The ongoing activity presented in these pro forma condensed consolidated financial statements represents the Company’s assets, liabilities, revenues and expenses that reflect the disposal of the SpringHill Suites – Green Bay Hotel and the redemption of the Company’s 22.5% membership interest in the Cove Joint Venture.
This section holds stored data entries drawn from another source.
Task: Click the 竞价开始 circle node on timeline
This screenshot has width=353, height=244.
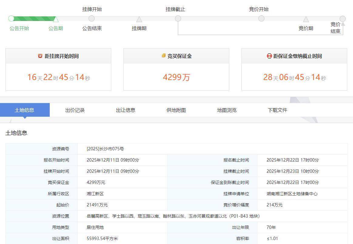Action: [x=261, y=18]
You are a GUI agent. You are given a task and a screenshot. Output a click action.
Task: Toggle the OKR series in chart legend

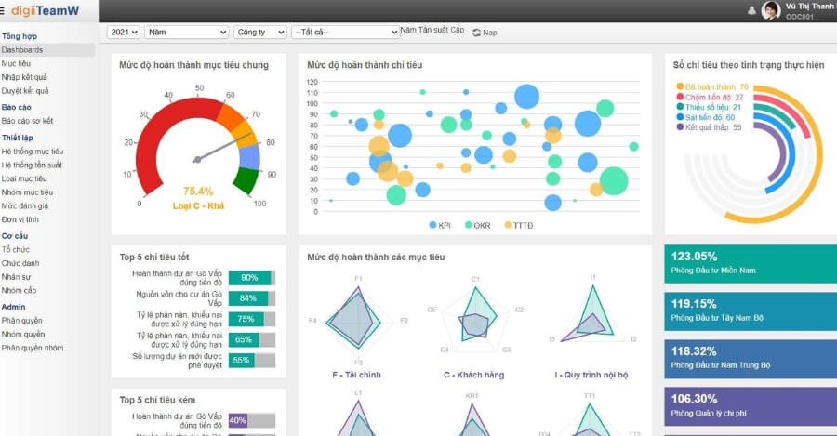[476, 225]
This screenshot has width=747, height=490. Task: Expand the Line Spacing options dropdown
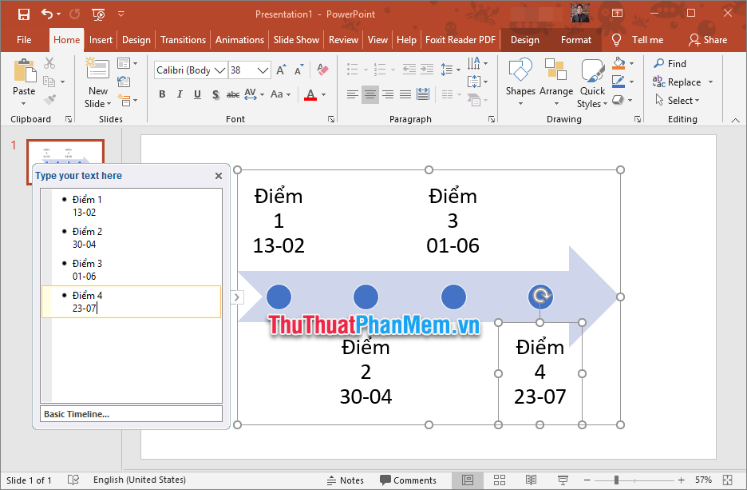point(458,70)
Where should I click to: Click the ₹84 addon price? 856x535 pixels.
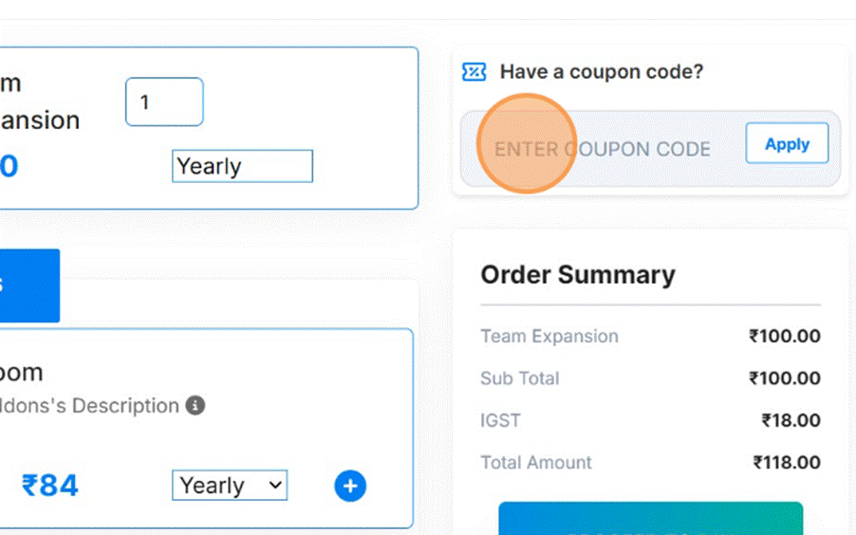click(x=49, y=486)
This pro forma financial information is presented for illustrative purposes only, and is not necessarily  indicative of the consolidated operating results and consolidated financial position that might have been achieved had the transaction described above occurred on the dates indicated, nor are they necessarily indicative of the operating results and financial position that may occur in the future.

 

2.Pro Forma Assumptions

 

Pro forma adjustments:

 

The accompanying condensed consolidated unaudited pro forma financial statements have been prepared as if the disposal of the SpringHill Suites – Green Bay Hotel and the redemption of the Company’s 22.5% membership interest in the Cove Joint Venture was completed on September 30, 2019 for balance sheet purposes and January 1, 2018 for statement of operations purposes and reflect the following pro forma adjustments:

 

a)To reflect the elimination of the Company’s 22.5% membership interest in the Cove Joint Venture.
b)To reflect the redemption price for the Company’s 22.5% membership interest in the Cove Joint Venture of approximately $21.8, million, exclusive of closing and other transaction costs.
c)To reflect the sale consideration of $19.6 million cash received in connection with the disposition of the SpringHill Suites – Green Bay Hotel, exclusive of closing and other transaction costs.
d)To reflect the use of $12.0 million of proceeds used towards repayment of the Company’s revolving credit facility that was collateralized, in part, by the SpringHill Suites – Green Bay Hotel.
e)To reflect the $0.4 million in estimated direct expenses paid in connection with the disposition of the SpringHill Suites – Green Bay Hotel including legal, accounting and other professional fees.
f)To reflect the elimination of the net book value of the SpringHill Suites – Green Bay Hotel.
g)To record the estimated net gain of $6.8 million on the redemption of the Company’s 22.5% membership interest in the Cove Joint Venture.
h)To record the estimated net gain of $1.6 million on the disposition of the SpringHill Suites – Green Bay Hotel.
i)To reflect the elimination of the operations of the SpringHill Suites – Green Bay Hotel.
j)To reflect the elimination of asset management fees related to the Company’s 22.5% membership interest in the Cove Joint Venture.  The Company’s advisor receives an annual asset management fee of 0.75% of the cost of the Company’s assets.
k)To reflects the elimination of the loss from investments in unconsolidated affiliated real estate entities resulting from the Company’s 22.5% membership interest in the Cove Joint Venture

 

 

 

 

3.Unaudited Pro Forma Earnings Per Share Data

 

The Company had no potentially dilutive securities outstanding during the periods presented. Accordingly, pro forma earnings per share is calculated by dividing net income attributable to the Company’s common shareholders by the weighted-average number of shares of common stock outstanding during the applicable period.